Les amours du Chico
Car il ne pouvait se leurrer à ce point de
croire qu’il serait vainqueur.
Il eut l’intuition que cette superbe assurance cachait quelque
coup de traîtrise. Mais quoi ? Quelques instants plus tôt
cette pensée ne lui serait pas venue de suspecter la bonne foi de
l’ancien membre des Seize [7] . Mais
devant son attitude louche, devant sa complicité hautement
proclamée, par Fausta, et non démentie, il sentait les soupçons
l’envahir.
Il jeta autour de lui un coup d’œil circulaire comme pour
s’assurer qu’on n’allait pas le charger à l’improviste, par
derrière.
Mais non, les soldats attendaient, raides et immobiles, qu’on
leur donnât des ordres, et les officiers, de leur côté, semblaient
se guider sur Bussi. Il secoua la tête pour chasser les pensées qui
l’importunaient, et de sa voix mordante :
– Et si je vous disais que, dans les conditions où il se
produit, il ne me convient pas d’accepter votre défi ?
– En ce cas, je dirai, moi, que vous vous êtes vanté en
prétendant m’avoir désarmé. Je dirai – continua Bussi en s’animant
– que le sire de Pardaillan est un fanfaron, un bravache, un
hâbleur, un menteur. Et s’il le faut absolument, pour l’amener à se
battre, j’aurai recours au suprême moyen, celui qu’on n’emploie
qu’avec les lâches, et je le souffletterai de mon épée, ici, devant
vous tous qui m’entendez et nous regardez.

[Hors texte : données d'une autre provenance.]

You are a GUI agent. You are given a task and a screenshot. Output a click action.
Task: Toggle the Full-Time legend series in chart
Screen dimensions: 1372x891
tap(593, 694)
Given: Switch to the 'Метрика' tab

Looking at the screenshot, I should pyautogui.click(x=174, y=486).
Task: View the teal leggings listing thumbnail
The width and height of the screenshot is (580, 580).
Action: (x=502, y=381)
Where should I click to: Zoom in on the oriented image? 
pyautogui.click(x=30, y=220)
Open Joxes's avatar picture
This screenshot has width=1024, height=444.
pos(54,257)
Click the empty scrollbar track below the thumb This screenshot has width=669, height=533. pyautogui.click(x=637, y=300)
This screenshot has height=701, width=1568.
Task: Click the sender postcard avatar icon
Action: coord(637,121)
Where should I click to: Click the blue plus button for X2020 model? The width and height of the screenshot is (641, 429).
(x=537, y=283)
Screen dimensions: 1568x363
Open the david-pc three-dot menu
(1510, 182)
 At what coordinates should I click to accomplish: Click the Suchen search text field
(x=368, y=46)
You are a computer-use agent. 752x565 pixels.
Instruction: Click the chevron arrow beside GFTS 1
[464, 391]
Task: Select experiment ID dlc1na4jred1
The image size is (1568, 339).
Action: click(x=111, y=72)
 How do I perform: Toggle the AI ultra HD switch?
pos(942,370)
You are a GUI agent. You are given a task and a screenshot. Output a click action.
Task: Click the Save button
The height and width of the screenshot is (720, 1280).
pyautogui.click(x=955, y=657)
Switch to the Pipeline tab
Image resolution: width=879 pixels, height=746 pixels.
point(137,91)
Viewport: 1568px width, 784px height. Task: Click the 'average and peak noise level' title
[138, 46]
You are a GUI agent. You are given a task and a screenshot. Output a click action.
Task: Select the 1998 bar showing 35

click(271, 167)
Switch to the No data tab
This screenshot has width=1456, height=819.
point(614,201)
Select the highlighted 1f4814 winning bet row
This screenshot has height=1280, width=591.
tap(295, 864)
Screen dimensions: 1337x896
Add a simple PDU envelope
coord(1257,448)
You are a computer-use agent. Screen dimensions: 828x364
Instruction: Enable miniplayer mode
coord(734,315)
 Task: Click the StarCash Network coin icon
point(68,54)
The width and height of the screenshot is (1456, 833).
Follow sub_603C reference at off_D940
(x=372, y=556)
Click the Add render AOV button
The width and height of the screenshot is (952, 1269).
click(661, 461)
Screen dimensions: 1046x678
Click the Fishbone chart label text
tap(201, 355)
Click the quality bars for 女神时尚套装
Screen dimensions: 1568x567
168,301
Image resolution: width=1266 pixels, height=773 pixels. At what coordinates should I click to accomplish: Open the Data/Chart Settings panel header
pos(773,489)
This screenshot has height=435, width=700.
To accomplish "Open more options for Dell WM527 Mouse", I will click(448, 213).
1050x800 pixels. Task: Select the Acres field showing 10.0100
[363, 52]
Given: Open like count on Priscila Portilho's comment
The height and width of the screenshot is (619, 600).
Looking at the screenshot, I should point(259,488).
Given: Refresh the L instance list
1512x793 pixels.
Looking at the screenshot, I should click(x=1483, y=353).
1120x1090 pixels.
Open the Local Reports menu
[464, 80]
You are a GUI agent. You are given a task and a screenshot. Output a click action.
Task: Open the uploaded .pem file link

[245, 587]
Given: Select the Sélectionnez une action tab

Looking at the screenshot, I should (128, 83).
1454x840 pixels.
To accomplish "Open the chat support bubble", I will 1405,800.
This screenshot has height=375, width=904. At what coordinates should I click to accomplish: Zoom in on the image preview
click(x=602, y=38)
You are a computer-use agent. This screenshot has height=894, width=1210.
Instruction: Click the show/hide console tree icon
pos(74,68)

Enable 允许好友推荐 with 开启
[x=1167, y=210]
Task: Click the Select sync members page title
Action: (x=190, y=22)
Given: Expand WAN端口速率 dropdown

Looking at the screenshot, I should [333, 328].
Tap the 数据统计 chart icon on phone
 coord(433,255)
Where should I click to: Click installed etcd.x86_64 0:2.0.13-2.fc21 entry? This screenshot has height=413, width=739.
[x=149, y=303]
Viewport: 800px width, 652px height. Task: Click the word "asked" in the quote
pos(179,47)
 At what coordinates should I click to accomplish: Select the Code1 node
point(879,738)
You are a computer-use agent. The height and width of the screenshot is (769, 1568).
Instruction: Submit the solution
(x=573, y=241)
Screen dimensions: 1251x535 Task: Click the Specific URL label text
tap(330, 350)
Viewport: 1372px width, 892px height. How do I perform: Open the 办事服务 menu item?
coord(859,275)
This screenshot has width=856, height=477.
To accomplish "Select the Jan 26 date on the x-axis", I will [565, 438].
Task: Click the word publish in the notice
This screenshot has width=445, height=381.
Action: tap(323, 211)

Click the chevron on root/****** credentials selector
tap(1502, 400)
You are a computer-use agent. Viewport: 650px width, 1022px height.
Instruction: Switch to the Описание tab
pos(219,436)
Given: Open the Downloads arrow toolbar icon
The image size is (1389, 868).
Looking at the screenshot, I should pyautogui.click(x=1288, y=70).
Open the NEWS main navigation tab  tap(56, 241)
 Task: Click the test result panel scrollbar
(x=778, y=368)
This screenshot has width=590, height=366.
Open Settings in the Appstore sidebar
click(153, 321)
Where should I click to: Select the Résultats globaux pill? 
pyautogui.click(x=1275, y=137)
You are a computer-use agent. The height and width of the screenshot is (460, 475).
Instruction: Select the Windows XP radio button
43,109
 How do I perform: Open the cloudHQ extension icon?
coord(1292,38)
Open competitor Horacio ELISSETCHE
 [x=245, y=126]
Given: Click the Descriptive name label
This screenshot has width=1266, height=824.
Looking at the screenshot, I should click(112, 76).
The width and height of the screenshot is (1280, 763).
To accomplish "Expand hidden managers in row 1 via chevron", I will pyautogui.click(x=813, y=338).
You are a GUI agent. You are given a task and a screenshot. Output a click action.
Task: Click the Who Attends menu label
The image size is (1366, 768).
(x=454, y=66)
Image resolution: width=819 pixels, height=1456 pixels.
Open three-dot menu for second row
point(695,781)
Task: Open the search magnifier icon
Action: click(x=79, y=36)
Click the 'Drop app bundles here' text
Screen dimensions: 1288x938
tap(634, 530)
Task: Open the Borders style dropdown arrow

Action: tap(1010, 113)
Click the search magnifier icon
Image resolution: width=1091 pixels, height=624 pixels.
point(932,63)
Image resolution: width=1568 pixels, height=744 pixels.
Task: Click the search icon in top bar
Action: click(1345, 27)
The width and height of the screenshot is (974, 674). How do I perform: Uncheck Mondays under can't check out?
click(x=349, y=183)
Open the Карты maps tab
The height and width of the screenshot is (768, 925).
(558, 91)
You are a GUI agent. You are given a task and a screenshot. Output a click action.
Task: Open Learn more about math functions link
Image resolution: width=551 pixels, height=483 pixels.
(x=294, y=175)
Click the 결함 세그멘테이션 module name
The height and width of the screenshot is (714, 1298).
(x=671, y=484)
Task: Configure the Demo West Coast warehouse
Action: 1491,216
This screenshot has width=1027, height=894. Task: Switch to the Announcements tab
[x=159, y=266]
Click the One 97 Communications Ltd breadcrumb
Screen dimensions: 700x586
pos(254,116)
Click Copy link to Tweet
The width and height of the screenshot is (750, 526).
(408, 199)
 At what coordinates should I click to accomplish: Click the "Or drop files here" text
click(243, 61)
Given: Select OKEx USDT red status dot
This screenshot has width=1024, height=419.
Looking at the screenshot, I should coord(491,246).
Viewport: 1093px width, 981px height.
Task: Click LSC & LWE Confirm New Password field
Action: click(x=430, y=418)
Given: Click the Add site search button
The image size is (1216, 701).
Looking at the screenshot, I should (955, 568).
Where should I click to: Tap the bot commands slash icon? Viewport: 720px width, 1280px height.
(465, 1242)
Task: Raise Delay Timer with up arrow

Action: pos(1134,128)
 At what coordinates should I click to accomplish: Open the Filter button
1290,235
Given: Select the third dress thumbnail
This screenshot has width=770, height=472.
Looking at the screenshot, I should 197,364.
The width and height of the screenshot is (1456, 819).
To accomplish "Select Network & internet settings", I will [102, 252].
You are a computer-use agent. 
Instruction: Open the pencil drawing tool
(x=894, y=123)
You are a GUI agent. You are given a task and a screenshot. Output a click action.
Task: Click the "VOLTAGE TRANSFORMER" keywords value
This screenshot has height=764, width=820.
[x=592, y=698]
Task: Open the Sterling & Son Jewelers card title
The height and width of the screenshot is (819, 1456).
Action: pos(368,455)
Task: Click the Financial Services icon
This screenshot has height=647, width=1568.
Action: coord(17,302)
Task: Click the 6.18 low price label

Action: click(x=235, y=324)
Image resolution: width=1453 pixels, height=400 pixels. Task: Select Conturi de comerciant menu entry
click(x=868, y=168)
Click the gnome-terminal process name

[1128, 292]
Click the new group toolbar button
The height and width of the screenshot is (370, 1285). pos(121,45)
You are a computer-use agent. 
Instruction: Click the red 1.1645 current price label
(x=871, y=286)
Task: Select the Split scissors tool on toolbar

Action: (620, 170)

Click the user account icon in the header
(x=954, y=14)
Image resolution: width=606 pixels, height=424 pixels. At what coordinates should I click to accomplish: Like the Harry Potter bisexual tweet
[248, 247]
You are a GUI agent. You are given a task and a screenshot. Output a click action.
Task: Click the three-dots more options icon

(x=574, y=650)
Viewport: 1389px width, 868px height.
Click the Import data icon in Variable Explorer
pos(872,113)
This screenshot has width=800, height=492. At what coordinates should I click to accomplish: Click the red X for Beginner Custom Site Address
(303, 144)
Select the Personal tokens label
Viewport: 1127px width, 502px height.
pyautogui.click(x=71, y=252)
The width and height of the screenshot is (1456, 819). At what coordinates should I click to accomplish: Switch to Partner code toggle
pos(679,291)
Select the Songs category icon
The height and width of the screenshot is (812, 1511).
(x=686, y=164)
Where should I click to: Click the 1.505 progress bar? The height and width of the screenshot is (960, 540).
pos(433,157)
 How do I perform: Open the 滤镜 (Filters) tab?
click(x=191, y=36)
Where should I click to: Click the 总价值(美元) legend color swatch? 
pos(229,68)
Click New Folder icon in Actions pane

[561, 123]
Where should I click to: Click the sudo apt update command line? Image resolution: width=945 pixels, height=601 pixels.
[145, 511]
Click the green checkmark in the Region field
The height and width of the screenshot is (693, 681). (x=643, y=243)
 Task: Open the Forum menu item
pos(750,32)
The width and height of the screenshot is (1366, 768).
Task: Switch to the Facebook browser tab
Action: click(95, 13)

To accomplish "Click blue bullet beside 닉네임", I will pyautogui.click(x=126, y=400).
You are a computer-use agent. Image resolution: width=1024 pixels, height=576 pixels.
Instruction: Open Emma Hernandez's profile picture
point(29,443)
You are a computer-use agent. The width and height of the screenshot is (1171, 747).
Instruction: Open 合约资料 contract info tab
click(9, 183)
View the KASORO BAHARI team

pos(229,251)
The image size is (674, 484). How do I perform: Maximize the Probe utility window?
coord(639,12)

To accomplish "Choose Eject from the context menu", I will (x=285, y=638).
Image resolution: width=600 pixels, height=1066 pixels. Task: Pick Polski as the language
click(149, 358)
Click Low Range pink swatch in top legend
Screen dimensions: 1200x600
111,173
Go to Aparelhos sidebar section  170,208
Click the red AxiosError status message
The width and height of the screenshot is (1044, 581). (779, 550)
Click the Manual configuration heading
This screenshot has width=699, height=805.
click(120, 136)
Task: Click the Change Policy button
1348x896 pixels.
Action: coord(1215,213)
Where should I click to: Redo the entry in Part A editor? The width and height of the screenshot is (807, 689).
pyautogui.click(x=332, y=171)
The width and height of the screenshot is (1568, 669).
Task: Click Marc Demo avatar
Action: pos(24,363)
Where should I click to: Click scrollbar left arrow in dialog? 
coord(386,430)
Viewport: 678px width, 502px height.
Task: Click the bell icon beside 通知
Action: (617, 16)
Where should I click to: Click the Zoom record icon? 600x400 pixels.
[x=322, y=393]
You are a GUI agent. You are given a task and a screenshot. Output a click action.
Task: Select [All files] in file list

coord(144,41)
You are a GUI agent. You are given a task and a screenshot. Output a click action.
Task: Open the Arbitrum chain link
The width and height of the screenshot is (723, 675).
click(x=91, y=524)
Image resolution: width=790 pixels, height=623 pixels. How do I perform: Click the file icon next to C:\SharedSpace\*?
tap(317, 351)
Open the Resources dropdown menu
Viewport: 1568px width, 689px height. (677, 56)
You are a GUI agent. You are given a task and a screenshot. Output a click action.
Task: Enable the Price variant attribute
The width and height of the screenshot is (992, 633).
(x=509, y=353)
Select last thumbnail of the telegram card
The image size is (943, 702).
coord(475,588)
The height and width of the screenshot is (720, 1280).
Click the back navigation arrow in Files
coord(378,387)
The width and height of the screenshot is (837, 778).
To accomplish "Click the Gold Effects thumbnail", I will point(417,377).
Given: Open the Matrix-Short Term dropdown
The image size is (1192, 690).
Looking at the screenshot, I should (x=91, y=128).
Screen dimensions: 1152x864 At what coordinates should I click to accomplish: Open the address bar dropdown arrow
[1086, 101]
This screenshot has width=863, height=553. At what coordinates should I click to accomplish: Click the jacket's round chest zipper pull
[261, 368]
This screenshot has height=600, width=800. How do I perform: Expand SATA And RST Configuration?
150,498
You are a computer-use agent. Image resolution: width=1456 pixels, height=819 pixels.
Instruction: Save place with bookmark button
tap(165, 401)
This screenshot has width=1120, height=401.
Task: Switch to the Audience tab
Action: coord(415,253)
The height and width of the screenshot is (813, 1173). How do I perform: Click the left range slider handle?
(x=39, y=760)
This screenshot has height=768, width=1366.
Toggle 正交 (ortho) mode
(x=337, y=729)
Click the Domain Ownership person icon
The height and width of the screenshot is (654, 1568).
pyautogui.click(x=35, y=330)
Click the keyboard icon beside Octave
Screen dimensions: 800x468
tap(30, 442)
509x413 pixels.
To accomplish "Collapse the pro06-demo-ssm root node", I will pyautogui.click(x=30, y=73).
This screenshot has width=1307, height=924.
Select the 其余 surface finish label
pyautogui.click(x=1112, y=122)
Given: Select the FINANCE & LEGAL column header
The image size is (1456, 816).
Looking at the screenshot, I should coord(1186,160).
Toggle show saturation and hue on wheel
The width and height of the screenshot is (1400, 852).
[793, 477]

Et, ce disant, Bussi-Leclerc fit un pas en avant et leva sa
rapière comme pour en cingler le visage du chevalier.
Et il y avait dans ce geste, dans cette provocation inouïe,
adressée à un homme virtuellement prisonnier, quelque chose de bas
et de sinistre qui amena un murmure de réprobation sur les lèvres
de quelques officiers.
Mais Bussi-Leclerc, emporté par la colère, ne remarqua pas cette
réprobation.
Quant à Pardaillan, il se contenta de lever la main, et ce
simple geste suffit pour que le maître d’armes n’achevât pas le
sien. D’une voix blanche qui fit passer un frisson sur la nuque du
provocateur :
– Je tiens le coup pour reçu, dit froidement
Pardaillan.
Et faisant deux pas en avant, plaçant le bout de son index sur
la poitrine de Bussi :
– Jean Leclerc, dit-il, avec un calme effrayant, je vous
savais vil et misérable, je ne vous savais pas lâche. Vous êtes
complet maintenant. Le geste que vous venez d’esquisser, vous le
paierez de votre sang. Tiens-toi bien, Jean Leclerc, je vais te
tuer.
En disant ces mots, il se recula et dégaina.
Alors ses yeux tombèrent sur le fer qu’il avait à la main ;
C’était cette épée qui n’était pas à lui, cette épée qu’il avait
ramassée au cours de sa lutte avec Centurion et ses hommes, cette
épée qui lui avait paru suspecte au point qu’il avait discuté un
moment avec lui-même pour savoir s’il ne ferait pas bien de
retourner la changer.
Et voilà qu’en se voyant ce fer à la main, ses soupçons lui
revenaient en foule, et une vague inquiétude l’envahissait. Et il
lui semblait que Bussi-Leclerc le considérait d’un air narquois,
comme s’il avait su à quoi s’en tenir.
Tour à tour, il regarda sa rapière et Bussi-Leclerc comme s’il
eût voulu le fouiller jusqu’au fond de l’âme. Et la mine inquiète
du spadassin ne lui dit sans doute rien de bon, car il revint à son
épée.
Il saisit vivement la lame dans sa main et la fit ployer et
reployer. Il avait déjà fait ce geste dans la rue et n’avait rien
découvert d’anormal. Cette fois encore, l’épée lui parut à la fois
souple et résistante. Il ne découvrit aucune tare.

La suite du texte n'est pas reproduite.